Polisi menyebut KST dan aksi unjuk rasa yang dilakukan oleh Komite Nasional Papua Barat (KNPB) diantisipasi sebagai ancaman utama saat pelaksanaan Pekan Olahraga Nasional (PON) XX pada Oktober mendatang.

Kedua hal tersebut nantinya diantisipasi melalui simulasi Sistem Pengamanan Kota (Sispamkota) jelang gelaran kegiatan.

“Ancaman utama yang ada di Provinsi Papua adalah gangguan dari KKB dan KKP, perlu diantisipasi juga aksi demonstrasi yang ditunggangi oleh KNPB untuk mencoba menggagalkan atau membuat rusuh pada saat pelaksanaan PON XX Papua,” kata Kabid Humas Polda Papua Kombes Ahmad Musthofa Kamal.
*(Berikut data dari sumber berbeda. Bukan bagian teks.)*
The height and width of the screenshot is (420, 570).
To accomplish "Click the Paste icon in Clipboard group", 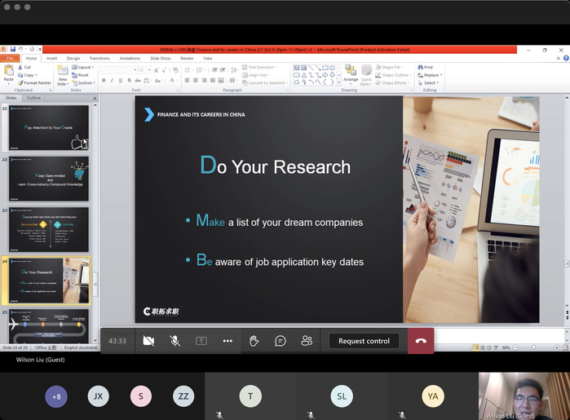I will point(8,73).
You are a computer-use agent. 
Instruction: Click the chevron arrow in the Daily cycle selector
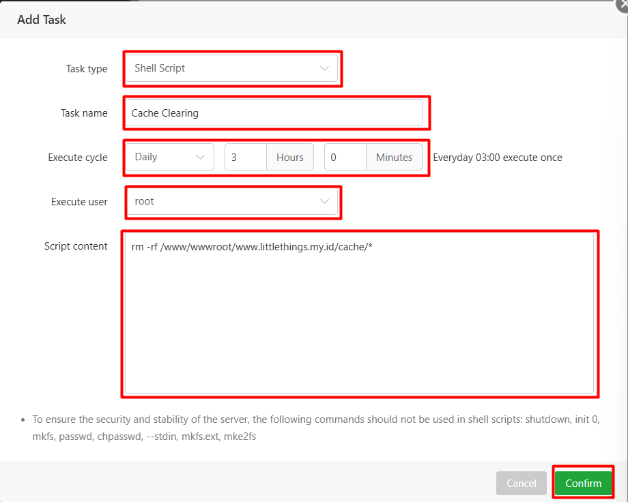point(200,157)
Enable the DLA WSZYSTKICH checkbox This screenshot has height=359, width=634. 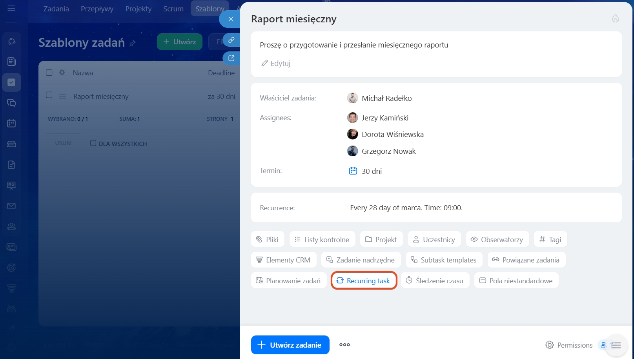coord(93,143)
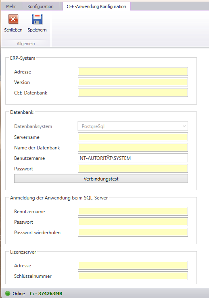
Task: Focus the ERP-System Adresse field
Action: 133,71
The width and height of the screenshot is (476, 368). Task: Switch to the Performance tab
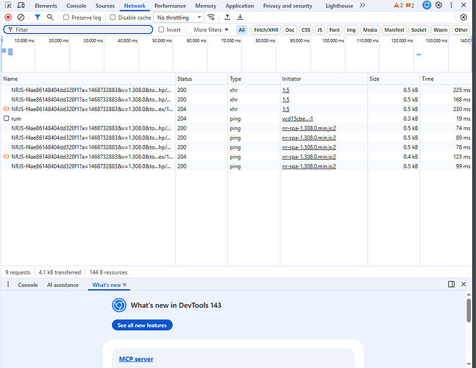click(170, 5)
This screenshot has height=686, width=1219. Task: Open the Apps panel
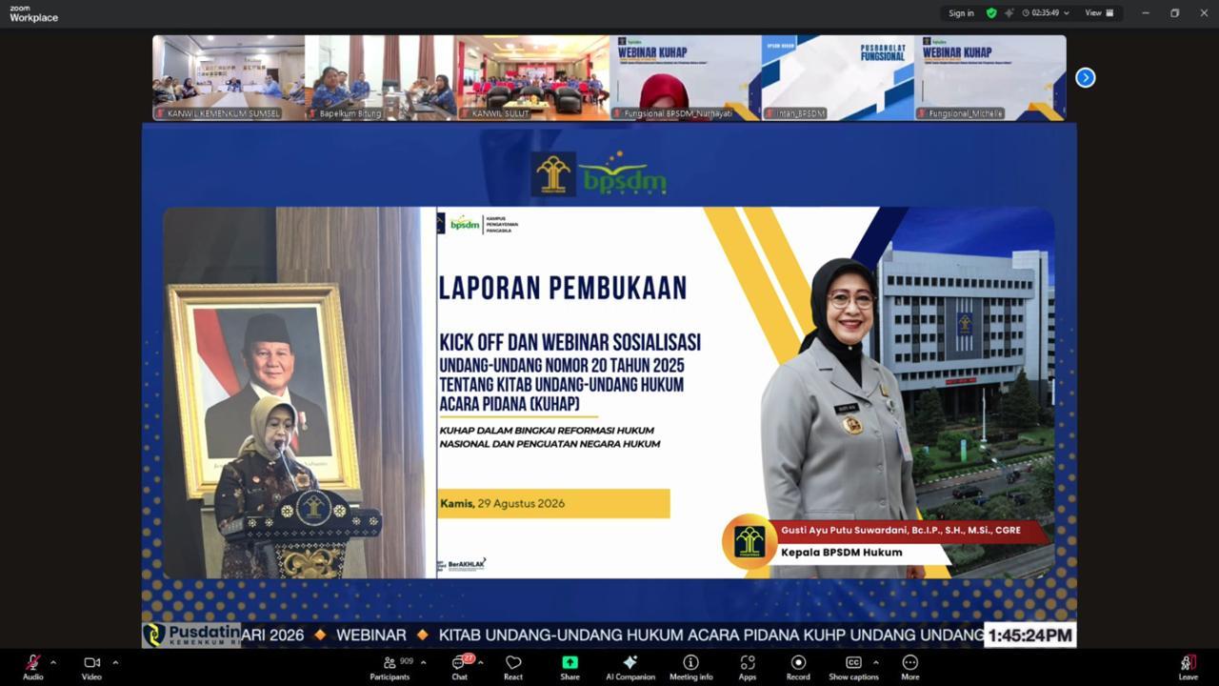pyautogui.click(x=748, y=667)
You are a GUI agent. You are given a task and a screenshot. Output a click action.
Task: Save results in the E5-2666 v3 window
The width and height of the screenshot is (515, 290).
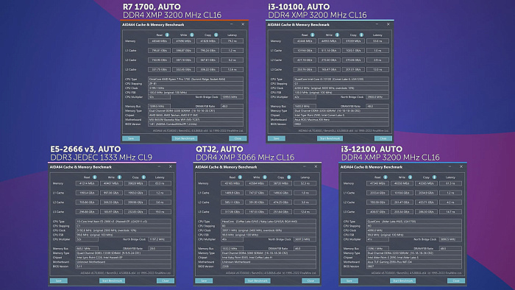point(58,281)
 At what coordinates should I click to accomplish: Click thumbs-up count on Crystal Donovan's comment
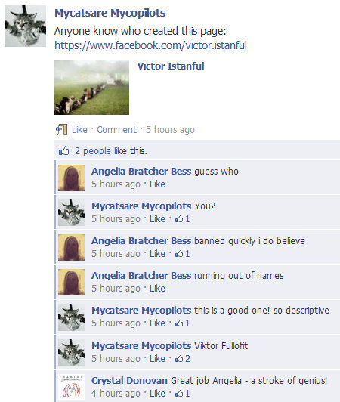click(x=182, y=393)
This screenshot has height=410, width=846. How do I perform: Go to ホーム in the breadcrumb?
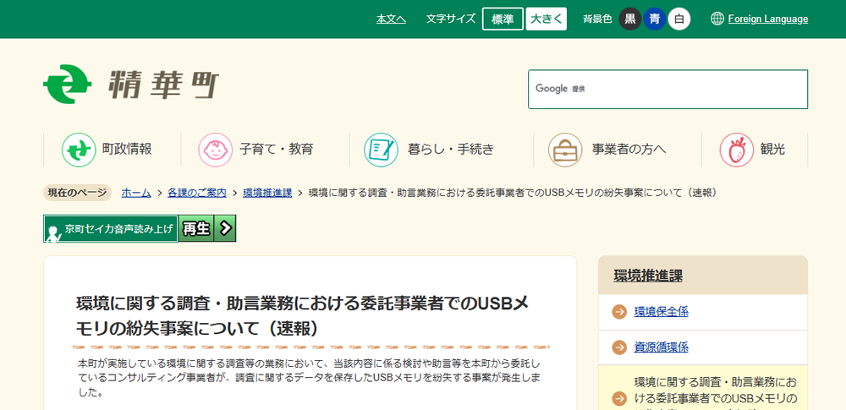[136, 193]
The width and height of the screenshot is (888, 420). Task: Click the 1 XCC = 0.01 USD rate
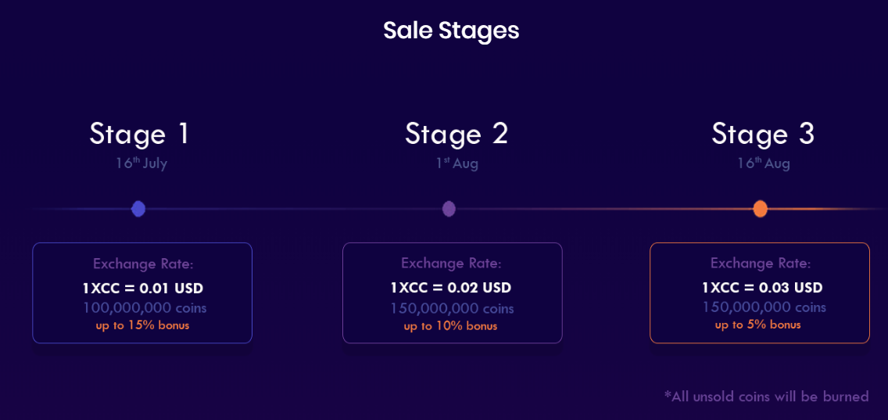(x=143, y=289)
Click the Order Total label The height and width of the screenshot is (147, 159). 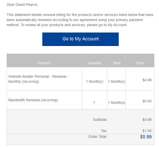coord(98,137)
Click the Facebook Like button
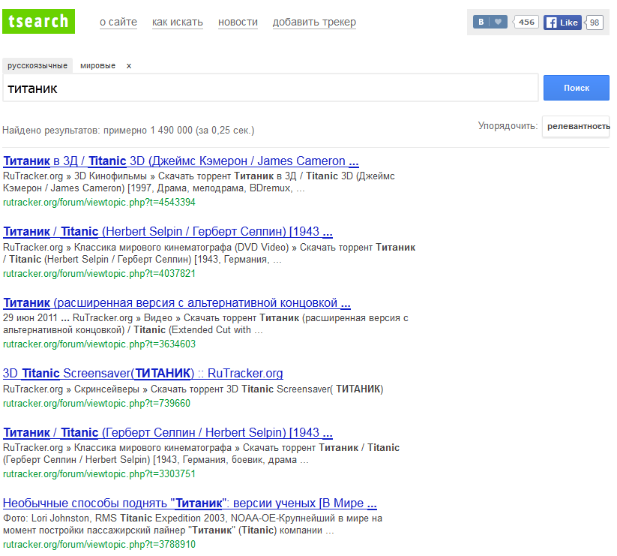The height and width of the screenshot is (556, 617). [562, 23]
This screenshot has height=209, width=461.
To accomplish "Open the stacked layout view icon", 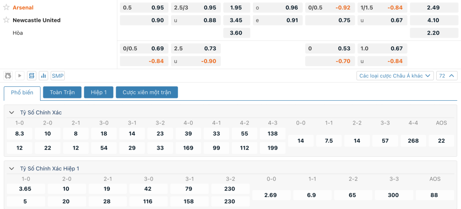I will click(32, 76).
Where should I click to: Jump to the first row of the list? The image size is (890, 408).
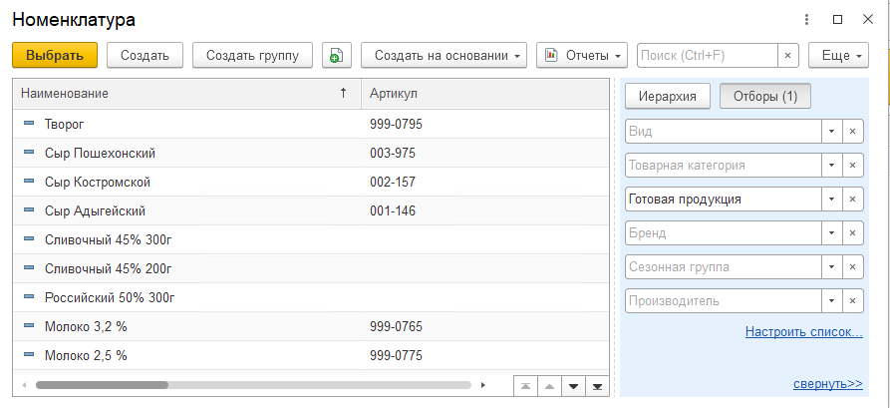pos(524,385)
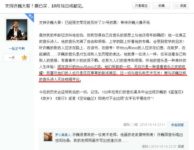This screenshot has height=150, width=194.
Task: Open username link 一脸正气啊
Action: pos(17,48)
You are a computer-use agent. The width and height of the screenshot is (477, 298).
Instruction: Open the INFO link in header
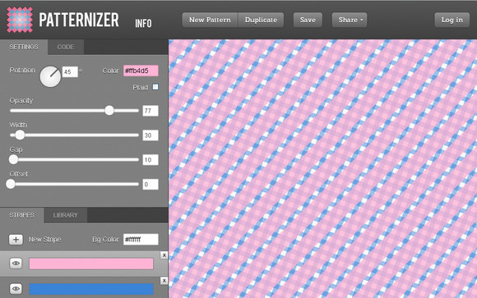point(143,23)
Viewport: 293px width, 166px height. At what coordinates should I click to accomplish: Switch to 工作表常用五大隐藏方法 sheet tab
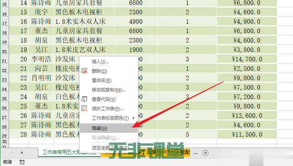coord(70,152)
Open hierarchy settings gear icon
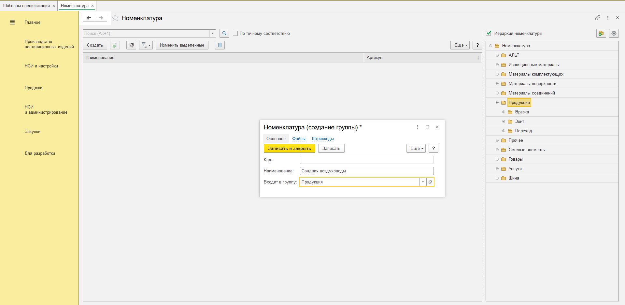Viewport: 625px width, 305px height. pos(614,34)
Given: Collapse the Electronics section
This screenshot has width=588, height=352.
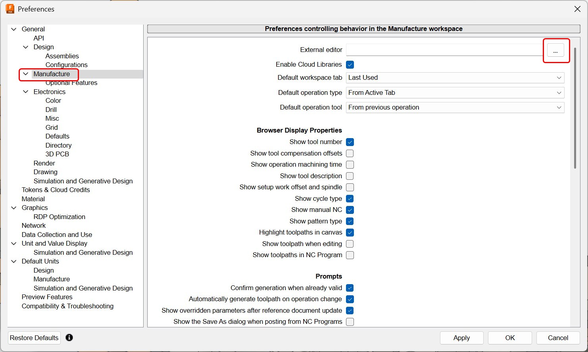Looking at the screenshot, I should (x=25, y=92).
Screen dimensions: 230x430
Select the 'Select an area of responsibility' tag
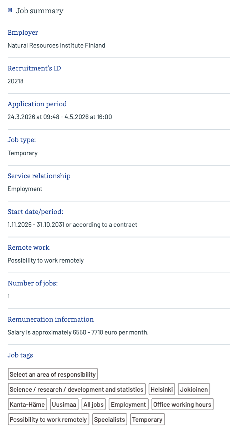pos(53,375)
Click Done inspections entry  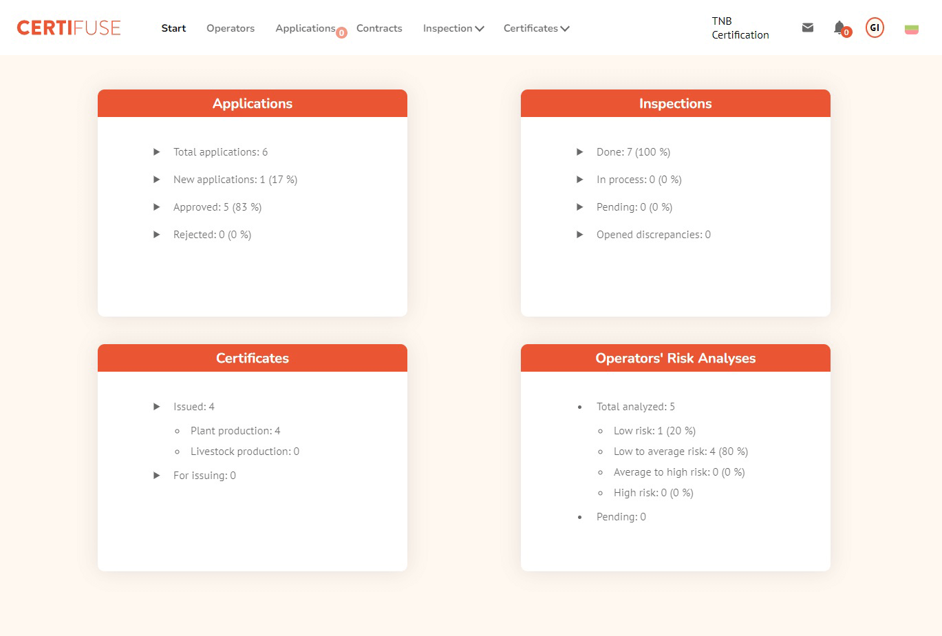coord(632,152)
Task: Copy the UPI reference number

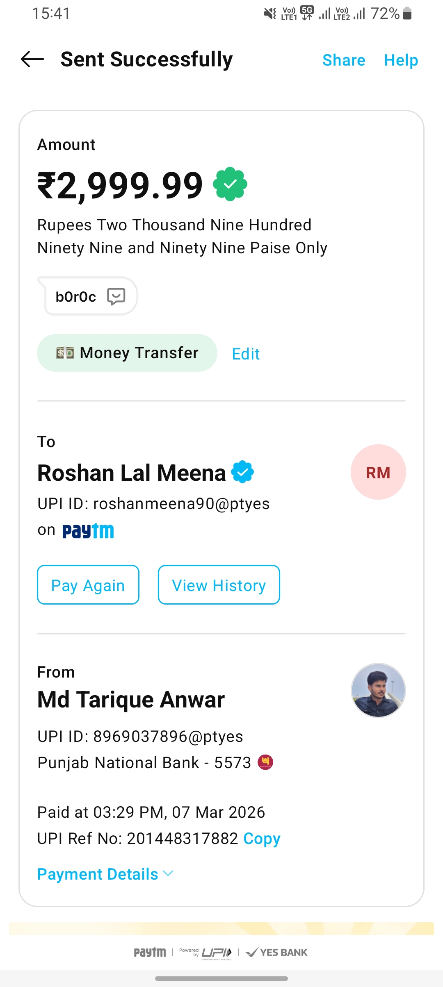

Ahmad menerangkan aksi kelompok tersebut diantisipasi oleh Direktorat Reserse Kriminal Umum (Ditreskrimum) Polda Papua untuk menjaga setiap kegiatan dari kemungkinan terburuk yang dapat terjadi.

Selain itu, kata dia, kepolisian juga telah menyiapkan mekanisme pengawalan dan pengaturan arus lalu lintas agar dapat dipahami oleh seluruh personel saat simulasi Sispamkota dilaksanakan. Kegiatan itu, kata dia, akan dilakukan pada Selasa (7/9) mendatang.

Direktorat Lalu Lintas, kata dia, akan menyoroti pengawalan kontingen setibanya di Papua untuk menghindari kemacetan, kecelakaan lalu lintas, hingga pemalangan jalan oleh masyarakat setempat yang menolak kegiatan.

“Persoalan yang diangkat adalah bagaimana cara dari tim pengamanan untuk melakukan penanganan terhadap warga yang melanggar Prokes,” sebut Ahmad.

Sebagai informasi, PON dipastikan akan digelar sesuai rencana pada 2-15 Oktober mendatang. Namun demikian, pemerintah belum memutuskan apakah kegiatan tersebut akan dilakukan dengan atau tanpa penonton.

Kapolda Papua Irjen Mathius D Fakhiri menyatakan bahwa pihaknya akan mengerahkan sekitar 6 ribu pasukan untuk melakukan pengamanan selama kegiatan PON berlangsung.

Mereka akan disebar di 4 Kabupaten/Kota yang menjadi tuan rumah pelaksanaan PON, yakni Kota Jayapura, Kabupaten Jayapura, Timika dan Merauke.